New Mexico Sen. Tom Udall is on a short list of possible Interior secretaries if Joe Biden is elected president, according to former high-level Interior Department officials working on leadership and policy priorities for the former vice president’s campaign.

And Udall would be interested if asked, sources told E&E News.

The Democrat, who announced last year he would not seek a third Senate term, has made it clear he’s not retiring from public service. “I intend to find new ways to serve New Mexico and our country after I finish this term,” he said in March 2019.

With the presidential election now about two months away, major party candidates typically have think tanks compiling lists of potential Cabinet secretaries and priority issues that need day one attention.

To be sure, no final decisions have been made, and there are other names on the list of potential Interior secretaries being explored by this shadow group of advisers. Washington Gov. Jay Inslee (D) and fellow New Mexico Sen. Martin Heinrich (D) are among those under consideration, sources said.

But Udall is at the top of the list, insiders say, citing his strong conservation track record during 12 years in the Senate and 10 years in the House, as well as his reputation for strong enforcement of environmental rules and regulations as New Mexico’s attorney general from 1990 to 1999.

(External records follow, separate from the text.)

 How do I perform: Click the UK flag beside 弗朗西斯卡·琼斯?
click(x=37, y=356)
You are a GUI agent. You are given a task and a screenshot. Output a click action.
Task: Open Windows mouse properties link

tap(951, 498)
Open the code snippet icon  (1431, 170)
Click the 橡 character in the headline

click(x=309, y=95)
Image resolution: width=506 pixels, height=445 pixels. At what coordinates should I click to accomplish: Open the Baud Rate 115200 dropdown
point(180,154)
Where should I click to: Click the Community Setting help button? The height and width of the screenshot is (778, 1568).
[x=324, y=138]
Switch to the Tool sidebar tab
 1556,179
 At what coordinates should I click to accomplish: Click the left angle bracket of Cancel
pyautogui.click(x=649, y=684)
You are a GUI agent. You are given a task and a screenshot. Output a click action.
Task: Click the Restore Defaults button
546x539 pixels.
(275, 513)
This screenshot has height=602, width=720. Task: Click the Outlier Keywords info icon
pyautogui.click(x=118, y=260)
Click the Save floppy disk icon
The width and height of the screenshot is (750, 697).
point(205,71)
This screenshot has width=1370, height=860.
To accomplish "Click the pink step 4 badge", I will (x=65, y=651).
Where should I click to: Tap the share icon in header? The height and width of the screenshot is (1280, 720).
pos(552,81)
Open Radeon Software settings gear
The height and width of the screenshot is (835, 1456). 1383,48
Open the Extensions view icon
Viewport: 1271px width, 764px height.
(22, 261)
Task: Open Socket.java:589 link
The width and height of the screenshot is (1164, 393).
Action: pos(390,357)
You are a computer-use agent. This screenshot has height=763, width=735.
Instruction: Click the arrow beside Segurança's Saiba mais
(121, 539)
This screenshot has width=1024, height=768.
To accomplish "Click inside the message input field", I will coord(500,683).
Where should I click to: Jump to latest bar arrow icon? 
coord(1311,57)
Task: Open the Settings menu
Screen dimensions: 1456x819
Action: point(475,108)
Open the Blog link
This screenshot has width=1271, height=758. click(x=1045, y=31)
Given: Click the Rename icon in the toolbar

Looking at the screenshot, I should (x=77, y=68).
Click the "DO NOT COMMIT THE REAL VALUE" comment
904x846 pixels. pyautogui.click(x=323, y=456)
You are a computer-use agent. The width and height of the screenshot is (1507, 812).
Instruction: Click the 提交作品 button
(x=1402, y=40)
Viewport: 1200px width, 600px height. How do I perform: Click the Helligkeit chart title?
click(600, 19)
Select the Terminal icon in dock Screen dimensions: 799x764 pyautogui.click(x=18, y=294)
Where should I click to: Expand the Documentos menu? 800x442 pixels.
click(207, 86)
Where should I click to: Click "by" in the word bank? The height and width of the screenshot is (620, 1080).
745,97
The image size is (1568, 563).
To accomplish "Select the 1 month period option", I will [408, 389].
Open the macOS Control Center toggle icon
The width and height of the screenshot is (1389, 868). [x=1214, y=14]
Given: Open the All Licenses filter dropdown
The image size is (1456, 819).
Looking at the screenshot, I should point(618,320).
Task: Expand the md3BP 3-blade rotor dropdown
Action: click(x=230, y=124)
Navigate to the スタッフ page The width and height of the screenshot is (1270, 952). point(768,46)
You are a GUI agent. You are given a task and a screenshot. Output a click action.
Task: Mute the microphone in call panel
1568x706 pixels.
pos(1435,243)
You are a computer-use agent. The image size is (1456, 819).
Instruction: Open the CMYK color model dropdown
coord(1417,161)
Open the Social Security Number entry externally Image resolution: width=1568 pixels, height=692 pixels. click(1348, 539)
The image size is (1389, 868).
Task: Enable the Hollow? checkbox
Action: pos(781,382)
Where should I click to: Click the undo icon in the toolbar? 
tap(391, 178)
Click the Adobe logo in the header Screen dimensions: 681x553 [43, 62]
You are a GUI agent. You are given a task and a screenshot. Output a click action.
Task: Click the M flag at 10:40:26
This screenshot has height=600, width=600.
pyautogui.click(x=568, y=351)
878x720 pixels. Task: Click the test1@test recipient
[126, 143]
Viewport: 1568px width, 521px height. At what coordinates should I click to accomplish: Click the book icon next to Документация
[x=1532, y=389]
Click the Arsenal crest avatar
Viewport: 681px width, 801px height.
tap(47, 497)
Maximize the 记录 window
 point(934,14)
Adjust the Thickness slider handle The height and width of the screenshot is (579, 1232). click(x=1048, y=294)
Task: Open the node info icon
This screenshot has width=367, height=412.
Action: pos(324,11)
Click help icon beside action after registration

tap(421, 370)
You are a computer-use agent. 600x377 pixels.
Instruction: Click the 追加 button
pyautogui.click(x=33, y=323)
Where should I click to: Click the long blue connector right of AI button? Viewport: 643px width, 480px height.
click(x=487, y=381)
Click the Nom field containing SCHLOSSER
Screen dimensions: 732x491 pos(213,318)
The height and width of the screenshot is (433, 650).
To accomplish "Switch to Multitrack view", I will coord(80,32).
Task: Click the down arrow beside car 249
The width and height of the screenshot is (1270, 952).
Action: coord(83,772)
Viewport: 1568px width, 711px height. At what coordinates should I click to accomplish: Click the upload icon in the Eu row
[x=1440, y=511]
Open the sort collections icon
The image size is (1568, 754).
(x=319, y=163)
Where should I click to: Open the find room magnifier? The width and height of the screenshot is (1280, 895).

“All the signals are there,” one official involved in the insider discussions said of Udall becoming Interior secretary.

Certainly the family lineage is there.

Udall’s father, Stewart Udall, served as Interior secretary under Presidents Kennedy and Lyndon Johnson, and he’s considered one of the most successful and influential secretaries in the department’s more than 100 years.

Interior’s headquarters in Washington is named the Stewart Lee Udall Department of the Interior Building in his honor.

“Tom Udall as secretary of the Interior, that’s just a very natural speculation, and it wouldn’t surprise me to see him on a short list if he’s interested in continuing his political career at this point in his life,” said Joe Monahan, a longtime New Mexico political blogger and commentator based in Albuquerque.

“If Joe Biden is looking for an easy pick,” Monahan said of Udall, “he is it.”

Biden, in accepting the Democratic nomination, has said his administration would focus on climate change and making America the world’s leader on renewable energy (Greenwire, Aug. 21). Those have been Udall’s top legislative priorities for the past several years.

Much like his father, Udall has gained a reputation nationally for a strong conservation ethic.

“Our nation’s public lands could not have better champions than Sen. Udall and his teammates in the New Mexico congressional delegation,” said Toner Mitchell, New Mexico water and habitat conservation director at Trout Unlimited. “His priorities on balancing public land use align well with these times we’re living through, with climate change and outdoor recreation figuring prominently in our communities’ abilities to sustain themselves.”